**TASK ITEM**
Present the items below as a numbered list, omitting any blank lines.

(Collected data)
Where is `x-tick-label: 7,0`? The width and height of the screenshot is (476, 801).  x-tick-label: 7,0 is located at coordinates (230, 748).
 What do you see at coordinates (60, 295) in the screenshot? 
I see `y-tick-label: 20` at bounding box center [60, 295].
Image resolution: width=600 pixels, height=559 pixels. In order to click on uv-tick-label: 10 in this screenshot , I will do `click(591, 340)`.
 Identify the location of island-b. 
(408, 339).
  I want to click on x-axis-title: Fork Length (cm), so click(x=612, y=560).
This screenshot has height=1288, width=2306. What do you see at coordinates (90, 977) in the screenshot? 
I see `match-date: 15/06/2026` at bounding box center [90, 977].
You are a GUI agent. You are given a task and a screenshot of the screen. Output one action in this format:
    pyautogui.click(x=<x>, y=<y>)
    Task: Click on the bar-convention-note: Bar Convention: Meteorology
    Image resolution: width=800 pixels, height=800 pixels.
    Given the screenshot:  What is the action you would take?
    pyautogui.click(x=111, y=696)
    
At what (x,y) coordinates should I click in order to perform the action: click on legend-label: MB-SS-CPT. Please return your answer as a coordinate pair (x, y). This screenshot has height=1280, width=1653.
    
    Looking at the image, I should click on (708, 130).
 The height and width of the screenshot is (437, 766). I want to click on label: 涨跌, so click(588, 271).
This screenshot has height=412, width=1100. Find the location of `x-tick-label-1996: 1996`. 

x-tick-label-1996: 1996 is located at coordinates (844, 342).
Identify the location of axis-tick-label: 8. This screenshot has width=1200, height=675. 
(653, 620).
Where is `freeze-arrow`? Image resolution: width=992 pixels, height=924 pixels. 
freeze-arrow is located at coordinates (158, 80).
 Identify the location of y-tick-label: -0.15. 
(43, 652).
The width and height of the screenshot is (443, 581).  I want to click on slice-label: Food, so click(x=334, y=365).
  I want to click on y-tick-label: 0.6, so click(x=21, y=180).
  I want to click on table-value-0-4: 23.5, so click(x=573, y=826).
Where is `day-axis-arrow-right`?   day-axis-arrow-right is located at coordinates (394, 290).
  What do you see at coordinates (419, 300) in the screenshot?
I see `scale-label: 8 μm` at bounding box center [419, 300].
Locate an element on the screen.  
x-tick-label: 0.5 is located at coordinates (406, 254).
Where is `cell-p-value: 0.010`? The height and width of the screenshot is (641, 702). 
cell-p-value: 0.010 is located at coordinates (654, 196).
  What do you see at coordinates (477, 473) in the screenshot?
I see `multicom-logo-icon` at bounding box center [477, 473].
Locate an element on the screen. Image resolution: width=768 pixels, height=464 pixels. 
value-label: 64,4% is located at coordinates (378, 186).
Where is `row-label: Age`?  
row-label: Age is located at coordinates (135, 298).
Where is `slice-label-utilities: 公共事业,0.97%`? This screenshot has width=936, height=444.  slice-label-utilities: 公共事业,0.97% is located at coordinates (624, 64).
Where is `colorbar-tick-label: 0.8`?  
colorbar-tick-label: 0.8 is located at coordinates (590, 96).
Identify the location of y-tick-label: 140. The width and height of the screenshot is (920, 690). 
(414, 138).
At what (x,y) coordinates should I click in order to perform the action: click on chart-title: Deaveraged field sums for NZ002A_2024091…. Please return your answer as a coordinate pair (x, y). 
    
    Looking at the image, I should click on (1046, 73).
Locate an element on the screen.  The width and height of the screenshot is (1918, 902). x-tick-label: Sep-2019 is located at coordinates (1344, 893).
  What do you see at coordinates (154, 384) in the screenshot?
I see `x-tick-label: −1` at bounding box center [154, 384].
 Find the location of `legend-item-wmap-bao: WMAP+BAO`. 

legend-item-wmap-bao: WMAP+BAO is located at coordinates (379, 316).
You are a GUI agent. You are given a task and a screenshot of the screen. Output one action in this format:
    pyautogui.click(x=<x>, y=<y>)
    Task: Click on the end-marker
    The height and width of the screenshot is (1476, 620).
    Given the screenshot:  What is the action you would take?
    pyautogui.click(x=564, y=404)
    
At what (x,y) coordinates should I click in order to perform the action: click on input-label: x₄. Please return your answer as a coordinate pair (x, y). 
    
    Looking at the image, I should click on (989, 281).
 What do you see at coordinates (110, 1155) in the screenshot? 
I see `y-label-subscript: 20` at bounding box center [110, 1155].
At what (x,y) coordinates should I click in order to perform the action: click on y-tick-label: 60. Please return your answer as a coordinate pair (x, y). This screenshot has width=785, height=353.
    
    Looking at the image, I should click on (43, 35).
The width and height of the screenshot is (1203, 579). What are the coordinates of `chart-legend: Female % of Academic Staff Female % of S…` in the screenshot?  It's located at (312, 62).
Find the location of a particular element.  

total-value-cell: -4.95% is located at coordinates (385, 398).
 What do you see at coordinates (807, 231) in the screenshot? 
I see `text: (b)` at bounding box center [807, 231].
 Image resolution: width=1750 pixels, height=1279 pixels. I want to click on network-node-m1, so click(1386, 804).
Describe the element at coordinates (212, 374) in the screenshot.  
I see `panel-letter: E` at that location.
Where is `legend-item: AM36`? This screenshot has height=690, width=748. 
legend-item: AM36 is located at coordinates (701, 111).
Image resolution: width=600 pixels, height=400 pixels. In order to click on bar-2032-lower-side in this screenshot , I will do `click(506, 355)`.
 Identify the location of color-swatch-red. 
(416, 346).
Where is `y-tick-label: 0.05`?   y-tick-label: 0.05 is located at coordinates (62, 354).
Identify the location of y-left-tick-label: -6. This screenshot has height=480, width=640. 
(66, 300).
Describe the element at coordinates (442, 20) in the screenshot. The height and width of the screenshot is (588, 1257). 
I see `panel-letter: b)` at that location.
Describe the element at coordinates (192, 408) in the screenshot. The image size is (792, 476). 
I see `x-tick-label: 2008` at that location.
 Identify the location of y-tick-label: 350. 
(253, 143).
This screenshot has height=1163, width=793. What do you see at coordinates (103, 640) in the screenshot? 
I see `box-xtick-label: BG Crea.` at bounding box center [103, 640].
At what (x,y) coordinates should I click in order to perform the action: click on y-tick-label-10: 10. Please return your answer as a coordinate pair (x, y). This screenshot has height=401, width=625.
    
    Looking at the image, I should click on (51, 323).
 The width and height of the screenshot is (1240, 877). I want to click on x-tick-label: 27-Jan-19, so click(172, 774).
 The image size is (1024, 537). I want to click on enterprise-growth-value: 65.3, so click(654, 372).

**YOUR SOLUTION**
1. Where is `x-tick-label: 7,0`? The width and height of the screenshot is (476, 801).  x-tick-label: 7,0 is located at coordinates (230, 748).
2.  What do you see at coordinates (60, 295) in the screenshot? 
3. I see `y-tick-label: 20` at bounding box center [60, 295].
4. Image resolution: width=600 pixels, height=559 pixels. In order to click on uv-tick-label: 10 in this screenshot , I will do `click(591, 340)`.
5.  Identify the location of island-b. 
6. (408, 339).
7.   I want to click on x-axis-title: Fork Length (cm), so click(x=612, y=560).
8. This screenshot has height=1288, width=2306. What do you see at coordinates (90, 977) in the screenshot? 
9. I see `match-date: 15/06/2026` at bounding box center [90, 977].
10. You are a GUI agent. You are given a task and a screenshot of the screen. Output one action in this format:
11.     pyautogui.click(x=<x>, y=<y>)
12.     Task: Click on the bar-convention-note: Bar Convention: Meteorology
13.     Image resolution: width=800 pixels, height=800 pixels.
14.     Given the screenshot:  What is the action you would take?
15.     pyautogui.click(x=111, y=696)
16. At what (x,y) coordinates should I click in order to perform the action: click on legend-label: MB-SS-CPT. Please return your answer as a coordinate pair (x, y). This screenshot has height=1280, width=1653.
17.     Looking at the image, I should click on (708, 130).
18.  The height and width of the screenshot is (437, 766). I want to click on label: 涨跌, so click(588, 271).
19. This screenshot has height=412, width=1100. Find the location of `x-tick-label-1996: 1996`. 
20. x-tick-label-1996: 1996 is located at coordinates (844, 342).
21. Identify the location of axis-tick-label: 8. This screenshot has width=1200, height=675. 
22. (653, 620).
23. Where is `freeze-arrow`? Image resolution: width=992 pixels, height=924 pixels. 
24. freeze-arrow is located at coordinates (158, 80).
25.  Identify the location of y-tick-label: -0.15. 
26. (43, 652).
27. The width and height of the screenshot is (443, 581).  I want to click on slice-label: Food, so click(x=334, y=365).
28.   I want to click on y-tick-label: 0.6, so click(x=21, y=180).
29.   I want to click on table-value-0-4: 23.5, so click(x=573, y=826).
30. Where is `day-axis-arrow-right`?   day-axis-arrow-right is located at coordinates (394, 290).
31.   What do you see at coordinates (419, 300) in the screenshot?
32. I see `scale-label: 8 μm` at bounding box center [419, 300].
33. Locate an element on the screen.  
34. x-tick-label: 0.5 is located at coordinates (406, 254).
35. Where is `cell-p-value: 0.010`? The height and width of the screenshot is (641, 702). 
36. cell-p-value: 0.010 is located at coordinates (654, 196).
37.   What do you see at coordinates (477, 473) in the screenshot?
38. I see `multicom-logo-icon` at bounding box center [477, 473].
39. Locate an element on the screen. Image resolution: width=768 pixels, height=464 pixels. 
40. value-label: 64,4% is located at coordinates (378, 186).
41. Where is `row-label: Age`?  
42. row-label: Age is located at coordinates (135, 298).
43. Where is `slice-label-utilities: 公共事业,0.97%`? This screenshot has width=936, height=444.  slice-label-utilities: 公共事业,0.97% is located at coordinates (624, 64).
44. Where is `colorbar-tick-label: 0.8`?  
45. colorbar-tick-label: 0.8 is located at coordinates (590, 96).
46. Identify the location of y-tick-label: 140. The width and height of the screenshot is (920, 690). 
47. (414, 138).
48. At what (x,y) coordinates should I click in order to perform the action: click on chart-title: Deaveraged field sums for NZ002A_2024091…. Please return your answer as a coordinate pair (x, y). 
49.     Looking at the image, I should click on (1046, 73).
50. Locate an element on the screen.  The width and height of the screenshot is (1918, 902). x-tick-label: Sep-2019 is located at coordinates (1344, 893).
51.   What do you see at coordinates (154, 384) in the screenshot?
52. I see `x-tick-label: −1` at bounding box center [154, 384].
53.  Find the location of `legend-item-wmap-bao: WMAP+BAO`. 
54. legend-item-wmap-bao: WMAP+BAO is located at coordinates (379, 316).
55. You are a GUI agent. You are given a task and a screenshot of the screen. Output one action in this format:
56.     pyautogui.click(x=<x>, y=<y>)
57.     Task: Click on the end-marker
58.     The height and width of the screenshot is (1476, 620).
59.     Given the screenshot:  What is the action you would take?
60.     pyautogui.click(x=564, y=404)
61. At what (x,y) coordinates should I click in order to perform the action: click on input-label: x₄. Please return your answer as a coordinate pair (x, y). 
62.     Looking at the image, I should click on (989, 281).
63.  What do you see at coordinates (110, 1155) in the screenshot? 
64. I see `y-label-subscript: 20` at bounding box center [110, 1155].
65. At what (x,y) coordinates should I click in order to perform the action: click on y-tick-label: 60. Please return your answer as a coordinate pair (x, y). This screenshot has width=785, height=353.
66.     Looking at the image, I should click on (43, 35).
67. The width and height of the screenshot is (1203, 579). What are the coordinates of `chart-legend: Female % of Academic Staff Female % of S…` in the screenshot?  It's located at (312, 62).
68. Find the location of a particular element.  
69. total-value-cell: -4.95% is located at coordinates (385, 398).
70.  What do you see at coordinates (807, 231) in the screenshot? 
71. I see `text: (b)` at bounding box center [807, 231].
72.  Image resolution: width=1750 pixels, height=1279 pixels. I want to click on network-node-m1, so click(1386, 804).
73. Describe the element at coordinates (212, 374) in the screenshot.  
74. I see `panel-letter: E` at that location.
75. Where is `legend-item: AM36`? This screenshot has height=690, width=748. 
76. legend-item: AM36 is located at coordinates (701, 111).
77. Image resolution: width=600 pixels, height=400 pixels. In order to click on bar-2032-lower-side in this screenshot , I will do `click(506, 355)`.
78.  Identify the location of color-swatch-red. 
79. (416, 346).
80. Where is `y-tick-label: 0.05`?   y-tick-label: 0.05 is located at coordinates (62, 354).
81. Identify the location of y-left-tick-label: -6. This screenshot has height=480, width=640. 
82. (66, 300).
83. Describe the element at coordinates (442, 20) in the screenshot. The height and width of the screenshot is (588, 1257). 
84. I see `panel-letter: b)` at that location.
85. Describe the element at coordinates (192, 408) in the screenshot. The image size is (792, 476). 
86. I see `x-tick-label: 2008` at that location.
87.  Identify the location of y-tick-label: 350. 
88. (253, 143).
89. This screenshot has height=1163, width=793. What do you see at coordinates (103, 640) in the screenshot? 
90. I see `box-xtick-label: BG Crea.` at bounding box center [103, 640].
91. At what (x,y) coordinates should I click in order to perform the action: click on y-tick-label-10: 10. Please return your answer as a coordinate pair (x, y). This screenshot has height=401, width=625.
92.     Looking at the image, I should click on (51, 323).
93.  The width and height of the screenshot is (1240, 877). I want to click on x-tick-label: 27-Jan-19, so click(172, 774).
94.  The image size is (1024, 537). I want to click on enterprise-growth-value: 65.3, so click(654, 372).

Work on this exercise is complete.